Required work:
Put the lines of the records below into a numbered list, leaving out blank lines and the pictures.

• • • • • • •

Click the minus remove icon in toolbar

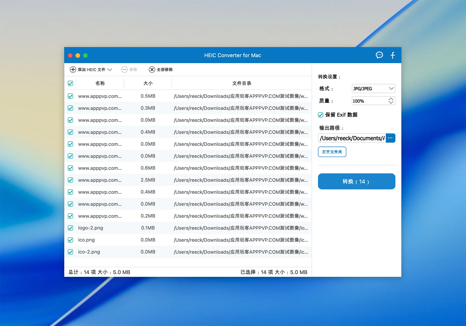[124, 70]
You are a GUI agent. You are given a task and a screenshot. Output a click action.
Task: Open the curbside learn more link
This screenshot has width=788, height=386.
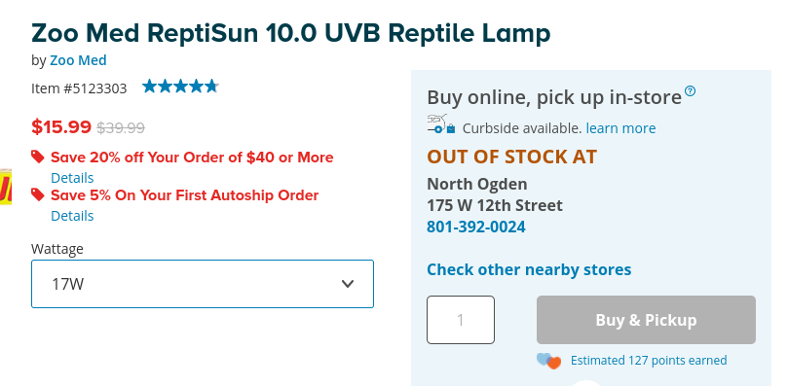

• • • • • • •

Answer to this exercise:
1. Click the minus remove icon in toolbar
2. [124, 70]
3. You are a GUI agent. You are given a task and a screenshot. Output a click action.
4. Task: Open the curbside learn more link
5. This screenshot has width=788, height=386.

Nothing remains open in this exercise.